Exercise requirements: What you should give back is a precise copy of the lines below from the one containing "Open the Google apps launcher grid" through the one containing "You are a GUI", with no pictures.

The data:
§
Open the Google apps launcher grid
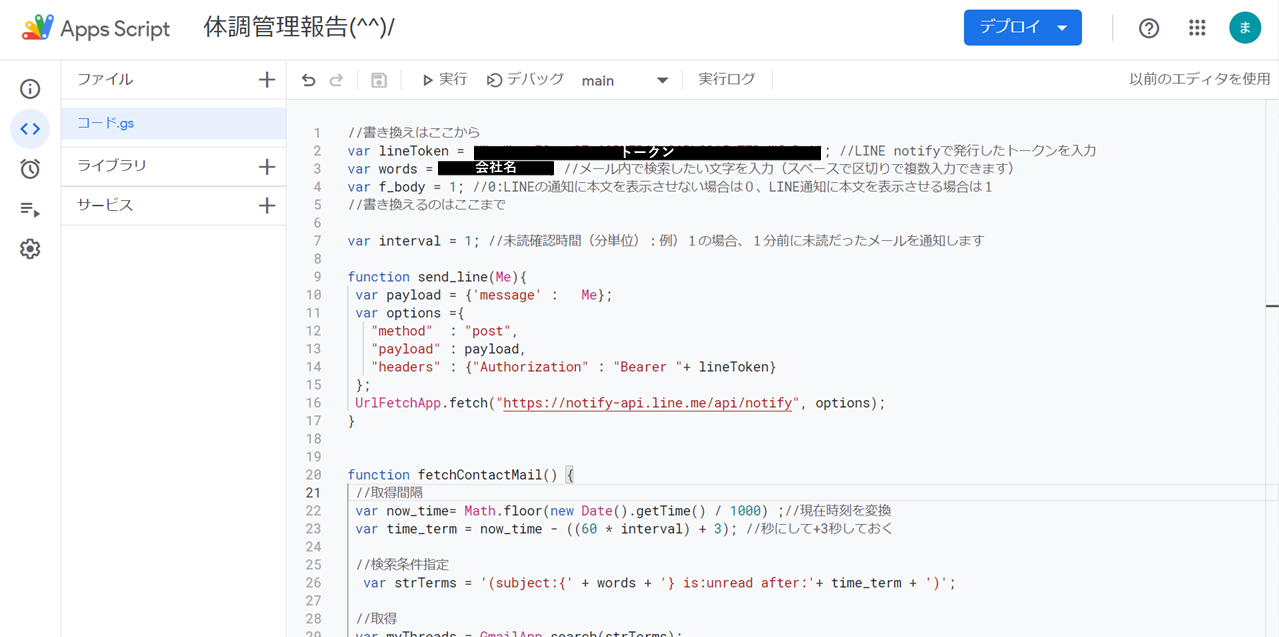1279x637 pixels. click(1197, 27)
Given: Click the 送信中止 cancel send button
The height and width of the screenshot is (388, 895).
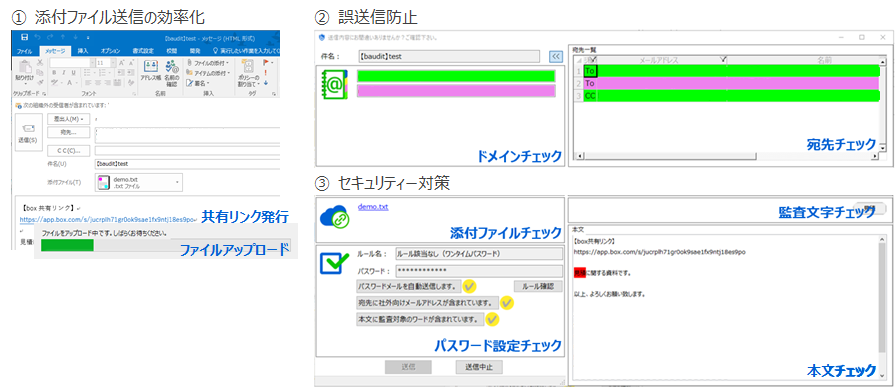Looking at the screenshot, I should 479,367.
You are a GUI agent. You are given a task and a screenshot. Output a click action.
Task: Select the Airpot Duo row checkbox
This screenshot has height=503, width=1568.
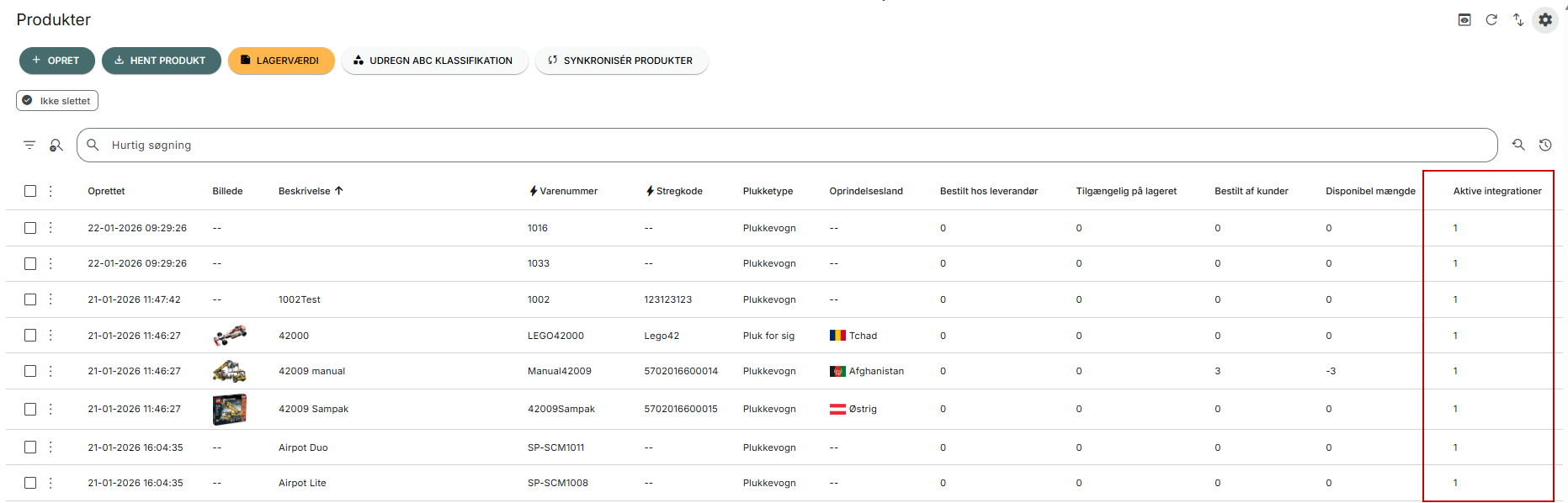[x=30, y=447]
§
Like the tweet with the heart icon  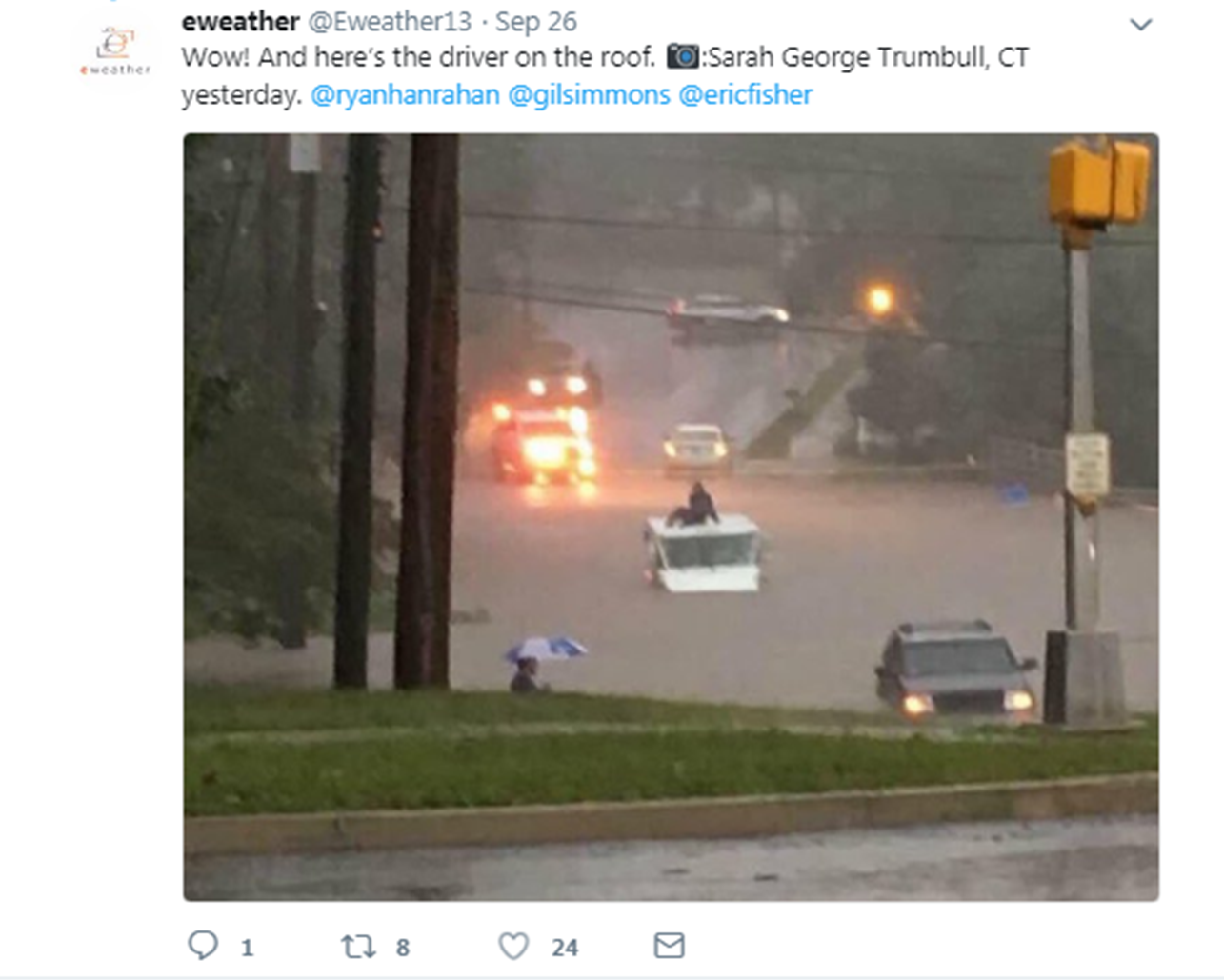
§
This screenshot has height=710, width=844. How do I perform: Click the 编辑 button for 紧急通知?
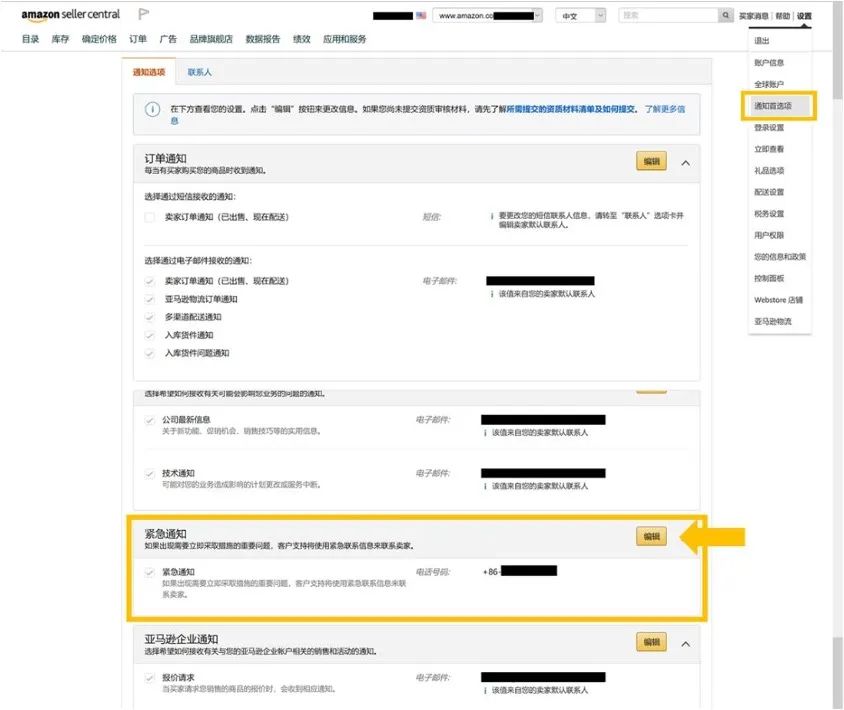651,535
§
Result for this task:
Open the Google apps launcher grid
1279x637 pixels. click(1197, 27)
Given: Click the 送信中止 cancel send button
The height and width of the screenshot is (388, 895).
Looking at the screenshot, I should 479,367.
You are a GUI agent. You are given a task and a screenshot. Output a click action.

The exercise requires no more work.